What the other papers say this morning – 2 May 2013


Apple avoids potential $9bn tax bill
Apple will avoid a potential tax bill of up to $9bn by using the proceeds from its $17bn bond issue to pay shareholders rather than bringing back cash from abroad. The technology group would have paid as much as 35 per cent in tax to bring that amount of cash back into the US, according to lawyers and accountants.

Paris rebuffs Yahoo video bid
France’s socialist government has claimed that it blocked a bid by Yahoo to “devour” a growing online video business owned by France Telecom, refusing to cede control to foreign owners of one of the country’s internet success stories. Arnaud Montebourg, the leftwing industry minister, said he had rejected the US company’s interest in Dailymotion, Europe’s largest video website.

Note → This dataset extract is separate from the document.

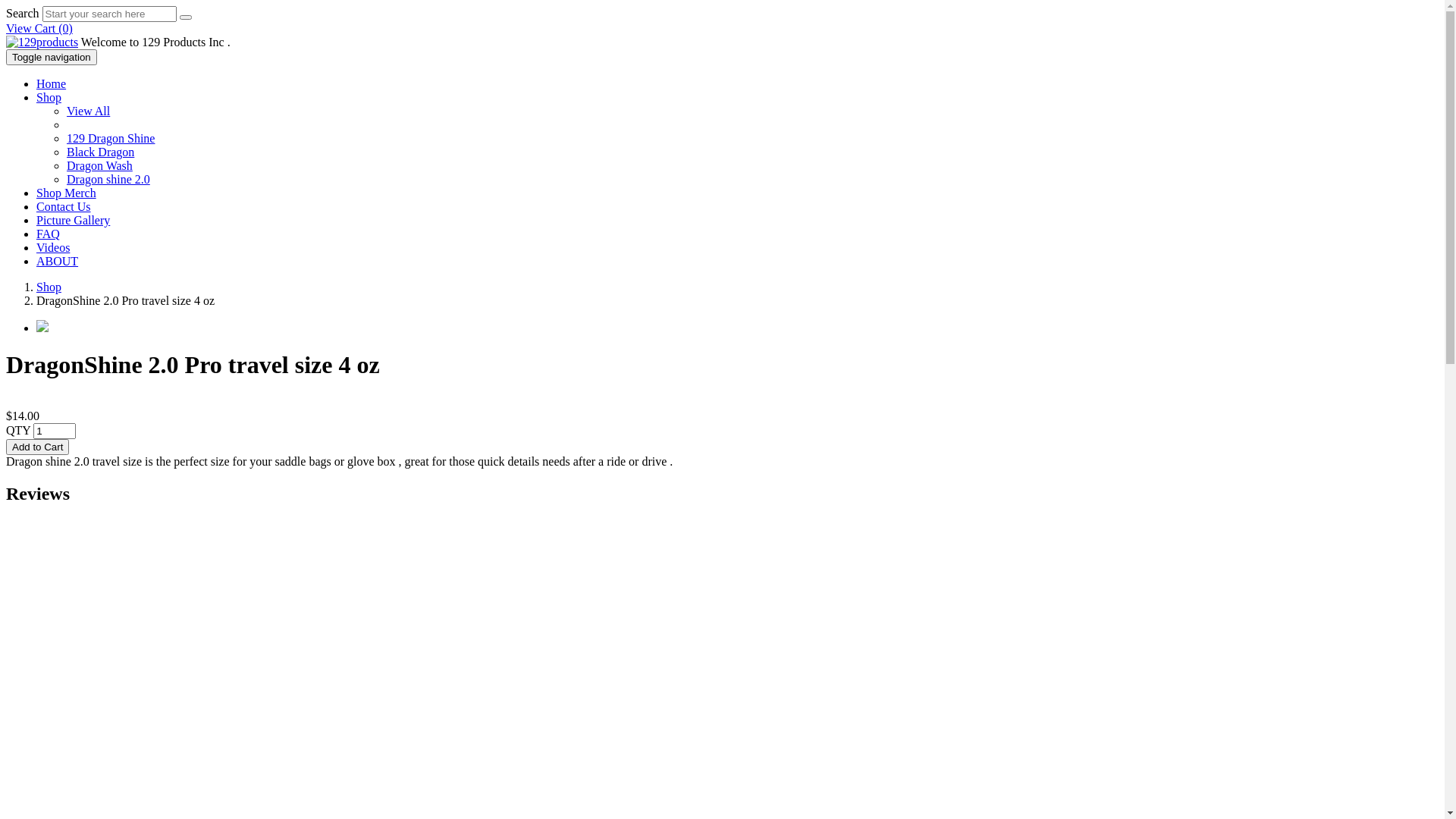 This screenshot has width=1456, height=819. What do you see at coordinates (87, 110) in the screenshot?
I see `'View All'` at bounding box center [87, 110].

Tablet shipments up as PCs fall
Global tablet shipments rose 142 per cent year-on-year in the first quarter, according to the IDC research company, as consumers increasingly preferred them to PCs. Earlier research showed PC sales slumped 14 per cent in the quarter.

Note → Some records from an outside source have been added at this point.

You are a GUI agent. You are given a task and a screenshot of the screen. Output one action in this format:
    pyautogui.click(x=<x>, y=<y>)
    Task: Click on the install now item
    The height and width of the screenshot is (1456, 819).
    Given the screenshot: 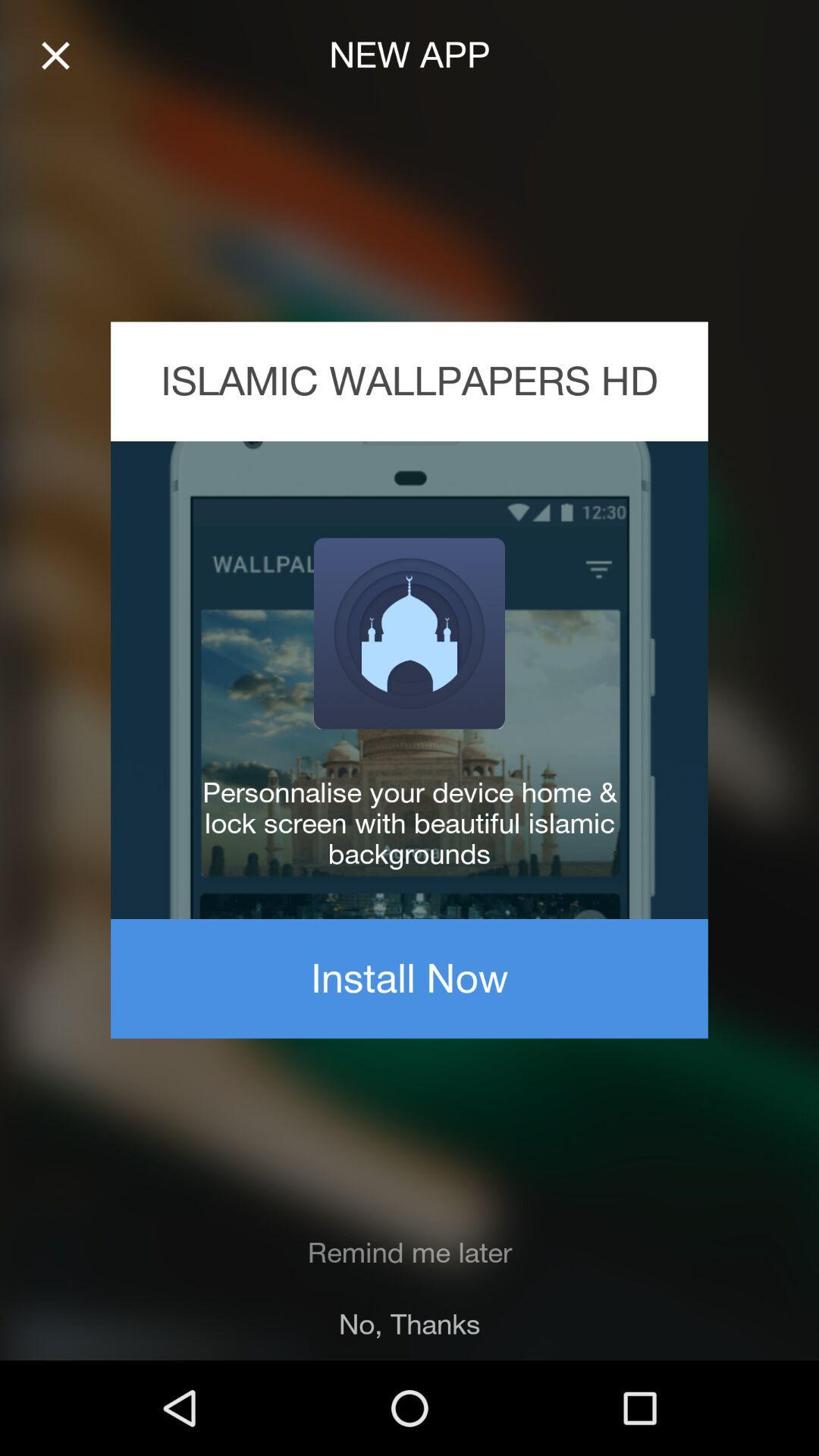 What is the action you would take?
    pyautogui.click(x=410, y=978)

Long-term boost for Oxford
Oxford Biomedica shareholders received a rare shot in the arm after news of a collaboration with Novartis. Oxford, a specialist in gene therapy, will work with the Swiss drug giant on a programme to treat cancer cells.

Bupa closes its charitable fund
Scientists have angrily attacked Bupa for abruptly shutting down its charitable organisation, which has funded medical research to the tune of £33m over three decades.

The Daily Telegraph

Time Warner boosted by exclusive TV
Time Warner, the US owner of cable networks CNN and HBO, yesterday offered evidence that its bet on producing premium television shows is paying off with an almost 25 per cent increase in first-quarter profits.

Kodak to return as printing company
Photography company Kodak is betting its future on selling printing equipment, as it announced plans to emerge from bankruptcy protection as early as July.


Russia squeezed over natural gas
Gazprom’s European customers have squeezed billions of dollars in discounts from the company, and they are pressing for more, thanks in part to the US shale-gas boom.

Greek sale advances privatisation
Greece’s government yesterday accepted a €652m bid for state gambling company OPAP, marking the first significant asset sale in the country’s long-delayed privatization program.